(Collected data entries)
────────────────────────────────────────

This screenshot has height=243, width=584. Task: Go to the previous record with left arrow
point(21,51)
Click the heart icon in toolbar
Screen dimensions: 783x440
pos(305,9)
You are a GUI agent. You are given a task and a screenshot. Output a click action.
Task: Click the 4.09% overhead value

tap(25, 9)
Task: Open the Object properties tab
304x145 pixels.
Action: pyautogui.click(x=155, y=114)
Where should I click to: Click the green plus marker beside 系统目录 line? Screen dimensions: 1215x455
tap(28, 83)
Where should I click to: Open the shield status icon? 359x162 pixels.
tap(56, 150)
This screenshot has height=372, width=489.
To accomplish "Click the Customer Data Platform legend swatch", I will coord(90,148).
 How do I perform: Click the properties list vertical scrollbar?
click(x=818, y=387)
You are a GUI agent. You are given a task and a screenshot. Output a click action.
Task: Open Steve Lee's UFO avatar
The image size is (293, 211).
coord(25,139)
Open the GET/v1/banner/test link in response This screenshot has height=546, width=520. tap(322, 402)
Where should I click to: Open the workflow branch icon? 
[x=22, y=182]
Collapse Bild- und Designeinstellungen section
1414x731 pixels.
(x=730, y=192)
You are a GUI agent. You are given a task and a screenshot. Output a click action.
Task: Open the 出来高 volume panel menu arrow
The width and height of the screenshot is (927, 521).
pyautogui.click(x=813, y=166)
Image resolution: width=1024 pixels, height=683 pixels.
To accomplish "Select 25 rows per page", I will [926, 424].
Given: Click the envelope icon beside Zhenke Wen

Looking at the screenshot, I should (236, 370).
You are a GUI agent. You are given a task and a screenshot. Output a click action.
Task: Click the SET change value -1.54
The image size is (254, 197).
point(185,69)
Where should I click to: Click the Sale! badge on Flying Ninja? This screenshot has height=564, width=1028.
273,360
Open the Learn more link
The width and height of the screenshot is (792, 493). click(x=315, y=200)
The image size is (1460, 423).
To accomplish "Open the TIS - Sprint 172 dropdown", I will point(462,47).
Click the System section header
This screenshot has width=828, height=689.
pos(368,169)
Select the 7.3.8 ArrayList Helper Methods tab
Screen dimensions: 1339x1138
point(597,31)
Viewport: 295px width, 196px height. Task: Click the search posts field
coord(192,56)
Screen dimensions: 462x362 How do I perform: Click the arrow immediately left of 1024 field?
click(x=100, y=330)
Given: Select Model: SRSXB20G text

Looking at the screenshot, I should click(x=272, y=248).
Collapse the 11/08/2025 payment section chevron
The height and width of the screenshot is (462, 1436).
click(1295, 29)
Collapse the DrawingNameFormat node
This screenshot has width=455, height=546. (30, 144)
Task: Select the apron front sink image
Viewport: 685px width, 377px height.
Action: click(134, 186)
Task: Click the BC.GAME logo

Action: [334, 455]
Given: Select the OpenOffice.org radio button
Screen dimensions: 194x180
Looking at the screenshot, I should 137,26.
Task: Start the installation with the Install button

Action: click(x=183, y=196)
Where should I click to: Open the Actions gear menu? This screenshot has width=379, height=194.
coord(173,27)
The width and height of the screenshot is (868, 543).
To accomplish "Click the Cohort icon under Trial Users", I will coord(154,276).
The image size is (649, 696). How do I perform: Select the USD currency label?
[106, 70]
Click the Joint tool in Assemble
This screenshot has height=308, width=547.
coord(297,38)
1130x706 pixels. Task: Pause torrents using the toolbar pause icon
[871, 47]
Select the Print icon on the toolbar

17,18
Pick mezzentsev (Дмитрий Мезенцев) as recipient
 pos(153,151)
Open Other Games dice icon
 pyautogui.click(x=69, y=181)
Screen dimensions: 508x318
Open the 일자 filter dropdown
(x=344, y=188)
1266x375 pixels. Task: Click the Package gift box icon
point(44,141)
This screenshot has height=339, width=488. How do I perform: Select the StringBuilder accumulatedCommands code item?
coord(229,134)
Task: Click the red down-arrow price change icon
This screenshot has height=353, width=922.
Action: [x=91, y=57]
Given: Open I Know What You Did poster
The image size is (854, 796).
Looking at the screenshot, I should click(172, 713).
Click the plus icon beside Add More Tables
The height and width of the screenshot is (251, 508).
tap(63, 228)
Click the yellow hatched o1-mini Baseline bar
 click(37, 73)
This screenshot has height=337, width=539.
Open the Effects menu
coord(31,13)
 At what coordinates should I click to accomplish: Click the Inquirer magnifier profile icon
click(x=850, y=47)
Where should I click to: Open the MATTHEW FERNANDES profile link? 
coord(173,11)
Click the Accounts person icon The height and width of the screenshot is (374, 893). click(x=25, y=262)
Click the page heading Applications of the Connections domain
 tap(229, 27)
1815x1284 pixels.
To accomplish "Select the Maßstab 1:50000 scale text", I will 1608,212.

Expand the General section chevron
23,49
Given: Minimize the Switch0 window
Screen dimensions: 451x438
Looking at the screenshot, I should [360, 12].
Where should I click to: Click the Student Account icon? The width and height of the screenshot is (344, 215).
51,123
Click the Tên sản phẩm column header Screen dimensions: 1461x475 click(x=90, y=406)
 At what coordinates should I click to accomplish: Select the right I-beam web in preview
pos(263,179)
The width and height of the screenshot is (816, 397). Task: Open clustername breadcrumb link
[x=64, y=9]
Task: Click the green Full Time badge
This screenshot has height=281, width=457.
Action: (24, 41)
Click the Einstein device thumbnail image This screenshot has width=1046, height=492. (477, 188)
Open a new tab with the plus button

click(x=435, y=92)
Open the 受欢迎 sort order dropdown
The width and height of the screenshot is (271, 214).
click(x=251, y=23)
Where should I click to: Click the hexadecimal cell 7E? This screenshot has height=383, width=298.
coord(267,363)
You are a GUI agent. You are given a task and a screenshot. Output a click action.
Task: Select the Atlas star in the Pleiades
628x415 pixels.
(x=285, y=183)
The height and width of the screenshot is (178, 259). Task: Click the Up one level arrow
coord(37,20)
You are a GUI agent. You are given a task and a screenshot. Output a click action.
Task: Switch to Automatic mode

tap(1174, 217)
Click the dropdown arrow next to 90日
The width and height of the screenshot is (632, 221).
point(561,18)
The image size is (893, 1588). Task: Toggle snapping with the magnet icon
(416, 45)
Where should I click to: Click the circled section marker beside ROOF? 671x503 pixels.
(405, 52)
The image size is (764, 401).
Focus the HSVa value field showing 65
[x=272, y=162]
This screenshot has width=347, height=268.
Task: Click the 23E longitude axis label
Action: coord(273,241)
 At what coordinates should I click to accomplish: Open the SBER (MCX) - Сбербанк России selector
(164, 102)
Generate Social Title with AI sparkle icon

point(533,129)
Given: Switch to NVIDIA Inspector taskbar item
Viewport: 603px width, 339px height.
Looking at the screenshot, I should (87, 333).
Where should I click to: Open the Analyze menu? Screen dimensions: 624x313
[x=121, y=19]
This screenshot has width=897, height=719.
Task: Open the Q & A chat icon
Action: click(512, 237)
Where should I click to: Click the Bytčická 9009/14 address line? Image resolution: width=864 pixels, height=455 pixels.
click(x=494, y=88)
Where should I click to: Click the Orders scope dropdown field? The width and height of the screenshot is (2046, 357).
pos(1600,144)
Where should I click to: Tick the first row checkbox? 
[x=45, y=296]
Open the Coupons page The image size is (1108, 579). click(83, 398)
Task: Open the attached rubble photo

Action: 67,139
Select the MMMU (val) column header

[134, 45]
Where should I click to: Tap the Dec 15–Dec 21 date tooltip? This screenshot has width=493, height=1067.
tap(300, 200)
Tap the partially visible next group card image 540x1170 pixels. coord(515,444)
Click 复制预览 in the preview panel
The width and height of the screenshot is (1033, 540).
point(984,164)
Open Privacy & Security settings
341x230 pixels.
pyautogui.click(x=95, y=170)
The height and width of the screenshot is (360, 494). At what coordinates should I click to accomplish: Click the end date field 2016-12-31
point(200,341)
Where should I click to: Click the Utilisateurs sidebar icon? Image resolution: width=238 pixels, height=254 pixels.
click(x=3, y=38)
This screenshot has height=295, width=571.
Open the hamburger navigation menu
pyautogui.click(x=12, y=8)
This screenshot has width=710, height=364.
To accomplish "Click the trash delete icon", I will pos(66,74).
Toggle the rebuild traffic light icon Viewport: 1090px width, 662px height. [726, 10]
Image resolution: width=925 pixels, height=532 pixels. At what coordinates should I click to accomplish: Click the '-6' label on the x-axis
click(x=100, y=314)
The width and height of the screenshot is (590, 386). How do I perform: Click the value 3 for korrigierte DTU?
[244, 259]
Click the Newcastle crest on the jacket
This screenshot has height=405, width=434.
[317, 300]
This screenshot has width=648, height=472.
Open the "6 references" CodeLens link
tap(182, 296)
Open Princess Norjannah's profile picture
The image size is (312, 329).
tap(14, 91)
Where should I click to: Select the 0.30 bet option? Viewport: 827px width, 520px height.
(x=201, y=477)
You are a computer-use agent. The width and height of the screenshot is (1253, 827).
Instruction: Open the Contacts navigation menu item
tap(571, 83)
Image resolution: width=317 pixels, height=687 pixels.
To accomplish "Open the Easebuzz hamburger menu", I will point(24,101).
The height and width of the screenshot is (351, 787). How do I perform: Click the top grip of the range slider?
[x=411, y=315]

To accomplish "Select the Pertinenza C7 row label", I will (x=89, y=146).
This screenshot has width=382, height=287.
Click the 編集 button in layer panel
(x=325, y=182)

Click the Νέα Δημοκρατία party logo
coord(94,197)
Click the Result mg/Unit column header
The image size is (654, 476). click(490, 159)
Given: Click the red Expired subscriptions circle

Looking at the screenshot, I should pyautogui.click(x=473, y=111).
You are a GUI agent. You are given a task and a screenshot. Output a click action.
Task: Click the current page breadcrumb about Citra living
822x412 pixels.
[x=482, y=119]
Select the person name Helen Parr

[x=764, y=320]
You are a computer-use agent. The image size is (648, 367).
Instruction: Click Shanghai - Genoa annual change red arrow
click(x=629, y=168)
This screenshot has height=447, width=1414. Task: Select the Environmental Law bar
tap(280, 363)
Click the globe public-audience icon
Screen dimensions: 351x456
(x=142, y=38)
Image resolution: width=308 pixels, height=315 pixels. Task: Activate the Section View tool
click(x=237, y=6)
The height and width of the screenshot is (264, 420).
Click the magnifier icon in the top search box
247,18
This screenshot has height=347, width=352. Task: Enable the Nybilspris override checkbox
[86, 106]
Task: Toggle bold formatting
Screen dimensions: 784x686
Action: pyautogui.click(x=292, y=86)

────────────────────────────────────────

**INSTRUCTIONS TO FOLLOW**
Print exactly, and only, the lines from the line containing "The height and width of the screenshot is (264, 420)." through the final line of the records, both included.

**ANSWER TO THIS EXERCISE**
The height and width of the screenshot is (264, 420).
Click the magnifier icon in the top search box
247,18
This screenshot has height=347, width=352. Task: Enable the Nybilspris override checkbox
[86, 106]
Task: Toggle bold formatting
Screen dimensions: 784x686
Action: pyautogui.click(x=292, y=86)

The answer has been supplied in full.